Short-sighted Selection and Unease in the Camp: Gatland’s Challenge in Maintaining Player Confidence Ahead of World Cup

Moreover, the token squad place given to Cardiff lock Teddy Williams (who is unlikely to get any game time in the campaign) at the expense of a back-row berth for either Taine Basham or Ross Moriarty now seems particularly short-sighted in light of Wales’ notable lack of back-row ballast.

Even during the halcyon days of the first Gatland era, the Kiwi was not immune to criticism of his handling of players: from the abrupt excommunication of Alix Popham in 2008, to the public scapegoating of Ryan Jones and the mismanagement of young talents like Tom Prydie.

These things can be forgiven when things are going well, but can foment unease in the camp in less successful times.

Even after three games, there are a handful of players who can justifiably feel confused around selection policies: Morgan, Rhys Patchell, Wyn Jones, Rio Dyer, Scott Baldwin, Rhys Webb, Alex Cuthbert, and the as-yet unused pair of Keiran Williams and Aaron Wainwright.

Now, more than ever, Gatland must tread carefully if he is to maintain the confidence of the playing group in a World Cup year.

The evidence of recent weeks – from Dan Biggar’s vocal frustrations in the build-up to the Scotland game and his short fuse during that fixture, to Ken Owens’ dejected post-match interview last weekend – suggests that Gatland has been powerless to shield his players from the tidal wave of exasperation engulfing the Welsh game.

More worryingly, after each of the three dismal defeats this campaign, the New Zealander’s post-match comments have not painted a picture of a head coach in control of the situation or able to stop the on- field rot.

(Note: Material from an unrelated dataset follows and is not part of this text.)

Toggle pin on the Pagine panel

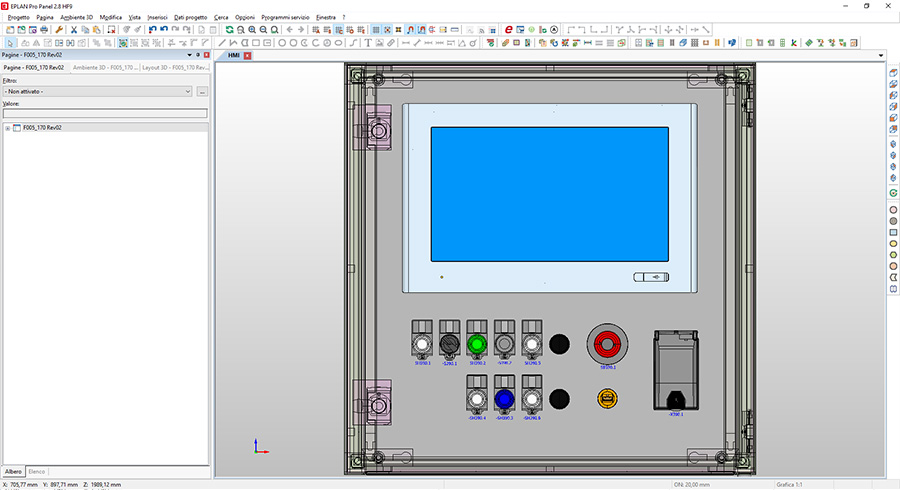199,55
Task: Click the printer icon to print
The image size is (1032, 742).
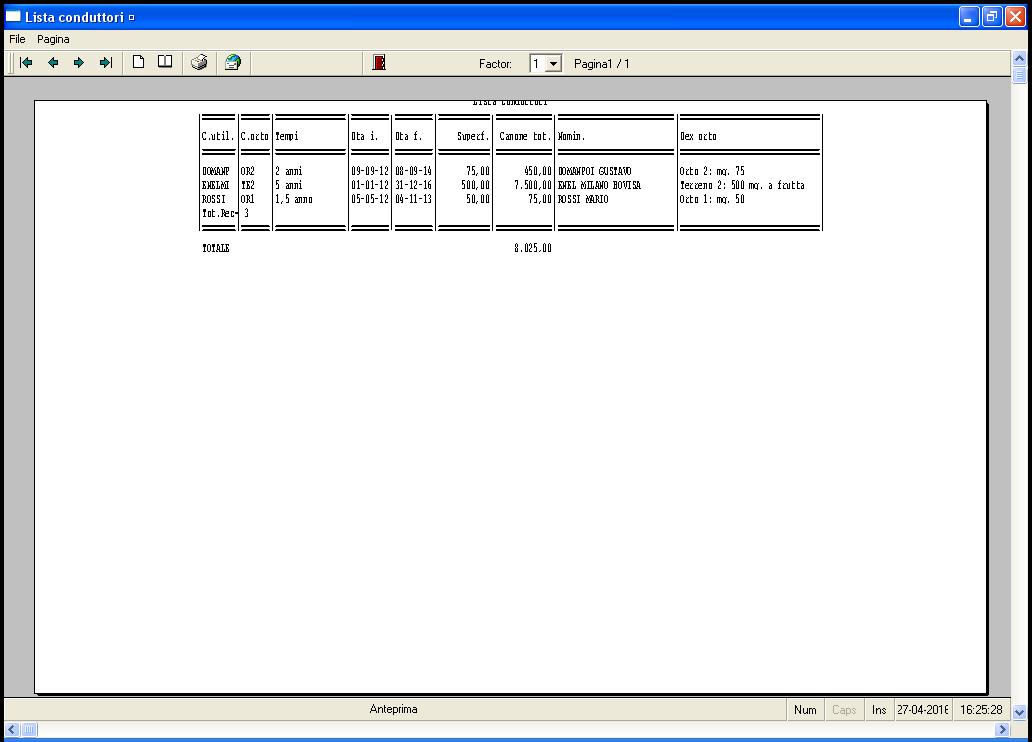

In distinctly un-Gatland-like fashion, he talked about ‘not being that disappointed’ after the Ireland game, and was positive in flagging up opportunities for improvement.

A week later, the on-field performance against Scotland showed worrying signs of regression – particularly in attack.

After the Murrayfield mauling, the coach hinted that he was regretting returning to the role – saying that Wales were “in a hole” and that, bizarrely, that he “wished he would have known” about the issues afflicting Wales before signing on the dotted line.

The Pressure Mounts for Gatland as Wales Prepare for Make-or-Break Match Against Italy

It goes without saying that the situation at the WRU is beyond Gatland’s control. But to feign ignorance of what he was getting into – while acknowledging that his previous successes had papered over the cracks of issues he claimed not to know about – just doesn’t cut the mustard.

Gatland took the gig with open arms and a hefty pay-cheque to boot. The buck for on-field performances stops with him.

In Pivac’s final Six Nations in 2022, Wales were only definitively second-best in one game – the gruelling opener against Ireland in Dublin.

They beat Scotland. They would have won at Twickenham notwithstanding a suspect English try which should have been chalked off; France’s Grand Slam hopes would have died in Cardiff if Jonathan Davies had collected one key pass; and a touch-and-go TMO decision against Wyn Jones contributed to a humiliating home defeat to Italy.

If that’s an optimistic view, there’s no room for a similar take for 2023 thus far: Wales have been comprehensively second-best in all three games this term.

And in the Scotland and England games in particular, we’ve seen no evidence of the coaching staff being able to effectively intervene or shift the mode of play when things are clearly going wrong.

Even if we’re not quite in 2007 Gareth Jenkins “judge me on the World Cup” territory, the upcoming Italy game is now a huge test for Gatland – and potentially a defining moment in establishing whether his second tenure will extend beyond this autumn’s tournament in France.

Losing to Italy kickstarted a death spiral for the Steve Hansen, Gareth Jenkins and Wayne Pivac regimes.

This is a much stronger Italy outfit than any of those coaches faced, but a loss in Rome would still represent a painful first for Gatland – and would chip away at any post-World Cup credit in the bank he may be holding on to.

The pressure is on, and the Welsh public will expect a win and tangible signs of improvement.